Family Estrangement
Earlier this year, I read a fascinating autobiography of evangelist, pastor, and educator, Ed Nelson. Published just after Nelson’s death at the advanced age of 98, A Sinner Saved By Grace, catalogued a long, broad, and interesting life.1
One chapter was particularly sad. An adult son asked for a private meeting with Nelson just two hours before he was to preach his own father’s funeral. The son told him that he was severing all ties with him, his mother, and the rest of his family. He wanted no communication from that time forward. In spite of prayers and hopes for better things, at the time of the writing of this book, 35 years had passed without word from this son Nelson raised and loved.
What happened with Nelson’s son was strange and unexpected (he had close relationships with his three other children). But his experience is not unique. In my own life and ministry, I have encountered family estrangement or “the ignore parents” situation numerous times.
No one would criticize someone for distancing themselves from parents who were abusive or a potential danger to the safety of grandchildren. But in the cases with which I am familiar, parents who never mistreated their children have been completely shut out of their lives. Apparently, this is a common phenomenon. A Cambridge University study showed that one out of five individuals in the UK experience some form of family estrangement. A New York Times article asserts that one in four Americans are living with an active estrangement. A piece in the Atlantic Monthly observed, “You can be a conscientious parent, and your kid may still want nothing to do with you when they’re older.”
The obvious question is, why is this happening? Psychologists and family therapists who have studied the issue suggest several reasons: divorce, religion, financial considerations, cultural disapproval, and even politics. It seems that the “cancel culture” mentality (the contemporary idea of isolating, ignoring, and censoring people with whom you disagree) has invaded families. As well, a perverse view of autonomy and self-determination is leading many to think they can change the unchangables in life, such as race, sex, and now parentage.
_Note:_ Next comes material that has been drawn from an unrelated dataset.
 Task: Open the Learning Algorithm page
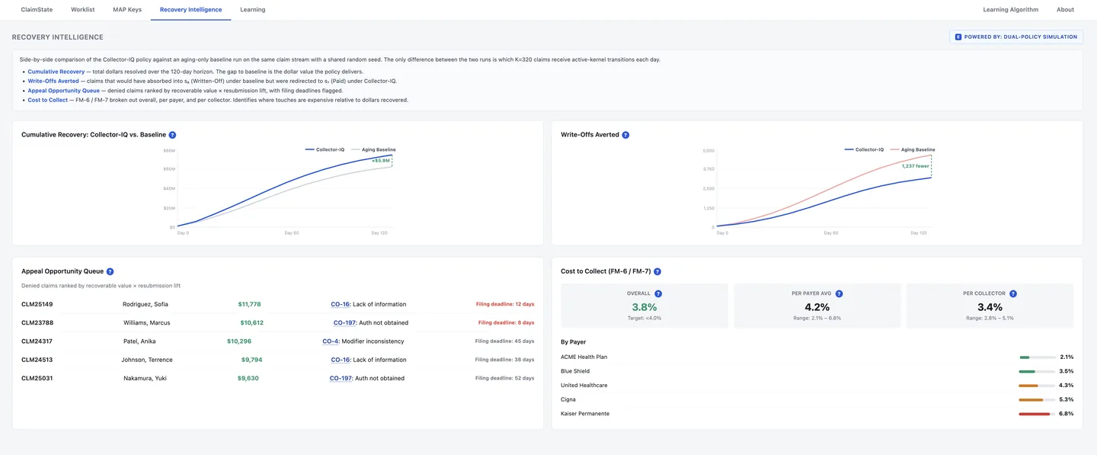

Some experts in family relationships recommend that feelings should determine whether adult children end, repair, or maintain relationships with their parents. If a parent does not add to sense of well-being, it is acceptable to shut them out of life completely. But is it? Are personal feelings the measure of what is right and wrong in family relationships?
Stephanie Coontz, the director of education and research for the Council on Contemporary Families wrote, “Never before have family relationships been seen as so interwoven with the search for personal growth, the pursuit of happiness… For most of history, family relationships were based on mutual obligations rather than on mutual understanding. Parents or children might reproach the other for failing to honor/acknowledge their duty, but the idea that a relative could be faulted for failing to honor/acknowledge one’s ‘identity’ would have been incomprehensible.”
In Exodus 20, God gives Moses the Ten Commandments, which summarizes man’s obligation to God and to others. The first commandment having to do with human relationships is not “Thou shalt not kill.” It is instead, “Honor thy father and thy mother.” Showing respect and care for parents is not based on whether such a relationship is perceived as contributing to our happiness. It is based on our relationship with the Almighty and the duties He has prescribed for us. When an adult child decides to have no contact with a parent who is no threat to them or their children, they do three things: They violate God’s word. They disrupt the social order God designed for mankind. They deliberately inflict emotional pain on those who brought them into the world and raised them. In so doing, they not only dishonor their parents, but they also dishonor God.
Concerning their parents, adult children need to recognize that there are other concerns in life besides what we perceive contributes to our personal happiness.
David A. Oliver is the pastor of Ashley Baptist Church in Belding, MI.
Photo by jurien huggins on Unsplash
- Ed. Note: We highly recommend Dr. Nelson’s autobiography. Dr. Nelson, in print as in life, was always forthright and honest about himself. He plainly told the story bro. Oliver is using as an illustration in his book. It is a sad story, but one that vividly underscores the point bro. Oliver is making. For our obituary notice of Dr. Nelson’s passing (and other links to related articles) see here. [↩]
Sadly, I know this to be true personally. The truly hard and hurtful part is my wife and I don’t know why there is no longer no communication, since there is no communication.
On a more positive note, I heartily agree with Bro. Oliver, this was a fascinating biography to read. I read it back in 2021. Dr. Nelson was such a blessing personally when I have heard him preach through the years. First at BJU in chapel/preacher boys class and then later at FBFI conferences I attended. It has been my prayer that his son reconciled with his father before he passed away.
I am sincerely sorry that this issue has come to your family. There are several families I know who are experiencing this heartache. One family in our church that endured this isolation for some time recently experienced a reconciliation. Prodigals do sometimes come home. Keep praying. He is the God of all comfort, and His grace is sufficient.